We can represent this as a graph:

![Screenshot 2024-02-02 at 1.36.44 PM.png](attachment:ea6a57d2-f2ec-4061-840a-98deb3207248.png)

Paper -
https://arxiv.org/abs/2310.11511

# Implementation

We can implement this idea using a combination of tools:

* LangGraph: https://python.langchain.com/docs/langgraph
* Retrieval Agents: https://python.langchain.com/docs/use_cases/question_answering/conversational_retrieval_agents

## Retriever and Retriever Tool

In [None]:
from langchain_openai import OpenAIEmbeddings
from langchain_community.vectorstores import Chroma
from langchain.text_splitter import CharacterTextSplitter
from langchain_community.document_loaders import WebBaseLoader

urls = [
    "https://lilianweng.github.io/posts/2023-06-23-agent/",
    "https://lilianweng.github.io/posts/2023-03-15-prompt-engineering/",
    "https://lilianweng.github.io/posts/2023-10-25-adv-attack-llm/",
]

docs = [WebBaseLoader(url).load() for url in urls]
docs_list = [item for sublist in docs for item in sublist]
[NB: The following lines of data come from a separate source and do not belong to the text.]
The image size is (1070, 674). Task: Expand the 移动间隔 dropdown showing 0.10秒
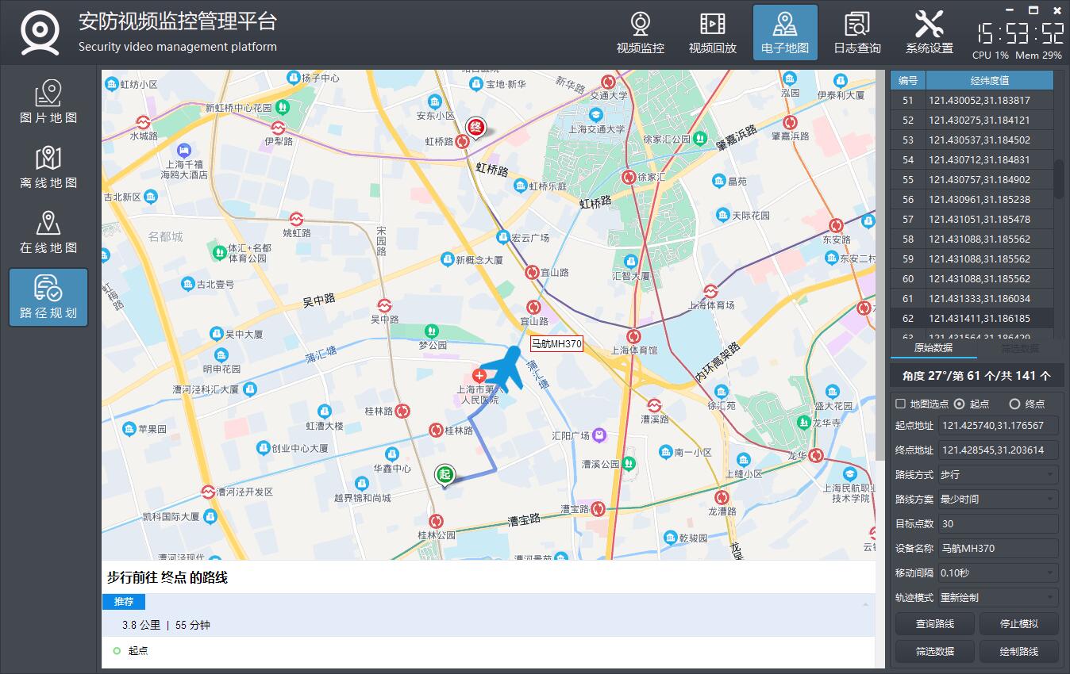998,573
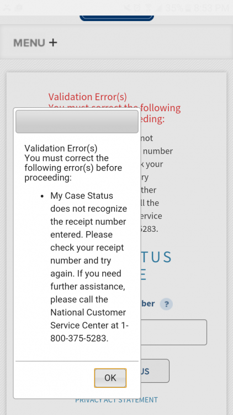Click the receipt number help question mark
The image size is (233, 415).
click(x=166, y=304)
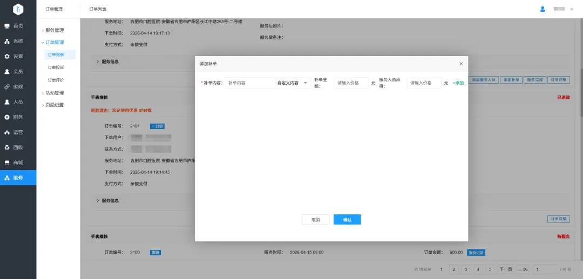Open the 订单投诉 submenu item
Screen dimensions: 583x279
click(56, 67)
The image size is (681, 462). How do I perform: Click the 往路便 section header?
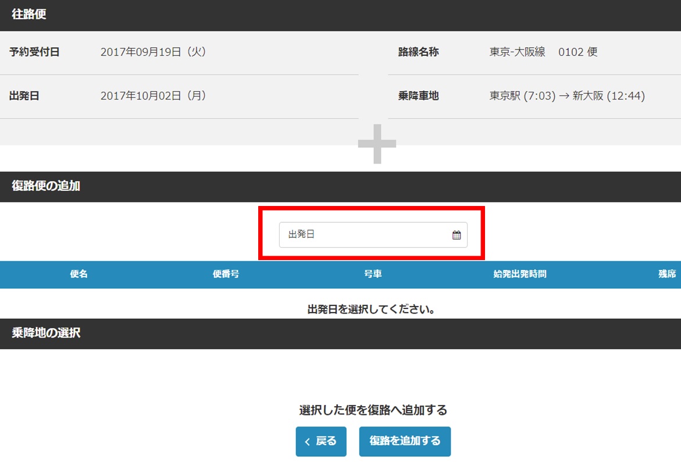coord(29,15)
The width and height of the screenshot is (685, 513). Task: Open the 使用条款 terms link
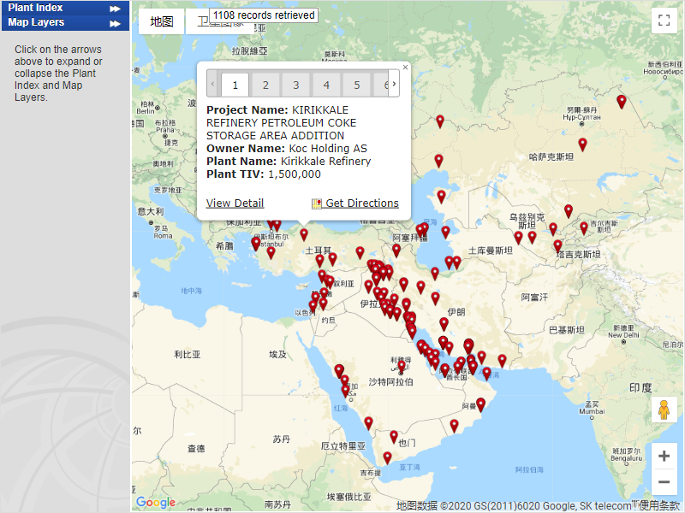point(659,505)
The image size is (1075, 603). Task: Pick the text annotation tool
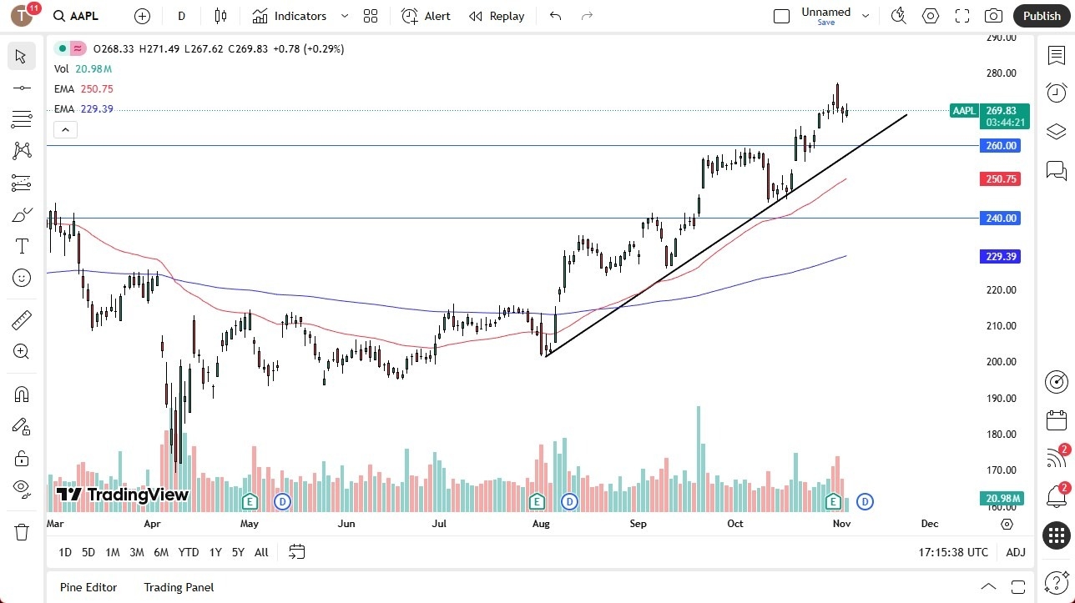coord(21,245)
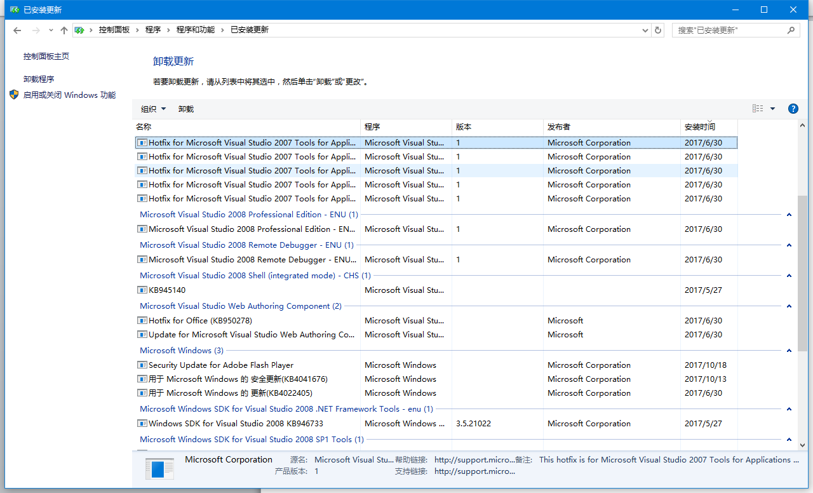Click the 卸载 toolbar button
This screenshot has height=493, width=813.
pyautogui.click(x=186, y=109)
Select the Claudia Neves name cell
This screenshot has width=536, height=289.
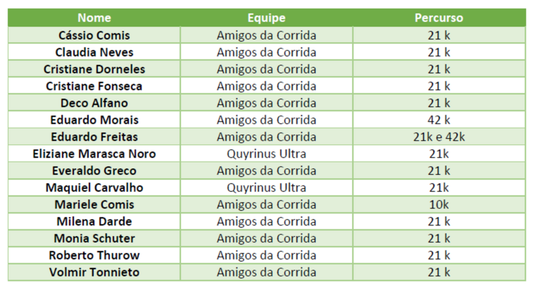pos(94,52)
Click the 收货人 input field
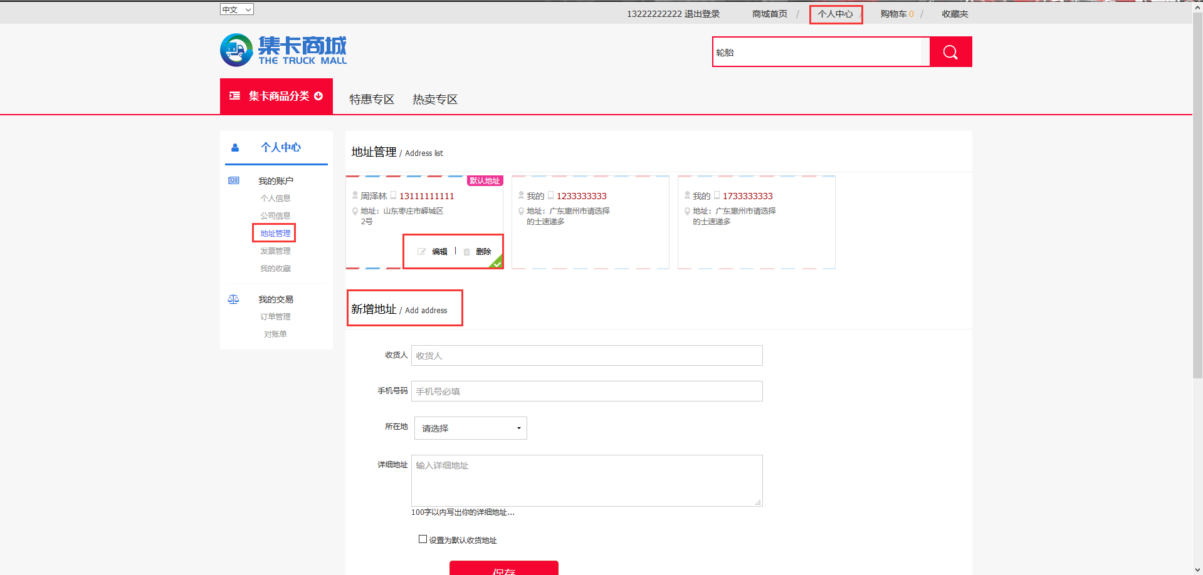The height and width of the screenshot is (575, 1203). point(587,356)
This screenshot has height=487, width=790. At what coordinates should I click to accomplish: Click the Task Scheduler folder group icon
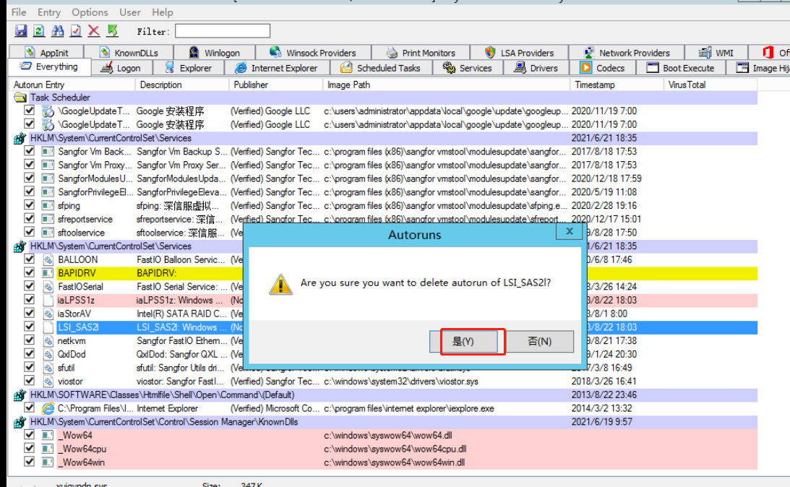pyautogui.click(x=20, y=98)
text_splitter = CharacterTextSplitter.from_tiktoken_encoder(
    chunk_size=250, chunk_overlap=0
)
doc_splits = text_splitter.split_documents(docs_list)

# Add to vectorDB
vectorstore = Chroma.from_documents(
    documents=doc_splits,
    collection_name="rag-chroma",
    embedding=OpenAIEmbeddings(),
)
retriever = vectorstore.as_retriever()

In [222]:
from langchain.tools.retriever import create_retriever_tool

tool = create_retriever_tool(
    retriever,
    "retrieve_blog_posts",
    "Search and return information about Lilian Weng blog posts.",
)

tools = [tool]

We can now wrap these tools in a simple ToolExecutor. 

* Takes in a ToolInvocation and calls that tool, returning the output. 

In [223]:
from langgraph.prebuilt import ToolExecutor

tool_executor = ToolExecutor(tools)

## LLM with function calling

In [224]:
from langchain_openai import ChatOpenAI
from langchain.tools.render import format_tool_to_openai_function

model = ChatOpenAI(temperature=0, streaming=True, model="gpt-4-0125-preview")
functions = [format_tool_to_openai_function(t) for t in tools]
model = model.bind_functions(functions)

## Agent state
 
We will defined a graph.

A `state` object that it passes around to each node.

Our state will be a list of messages.

Each node in our graph will append to it.

In [225]:
from typing import TypedDict, Annotated, Sequence
import operator
from langchain_core.messages import BaseMessage

class AgentState(TypedDict):
    messages: Annotated[Sequence[BaseMessage], operator.add]

## Nodes and Edges

Each node will either be a function or a runnable.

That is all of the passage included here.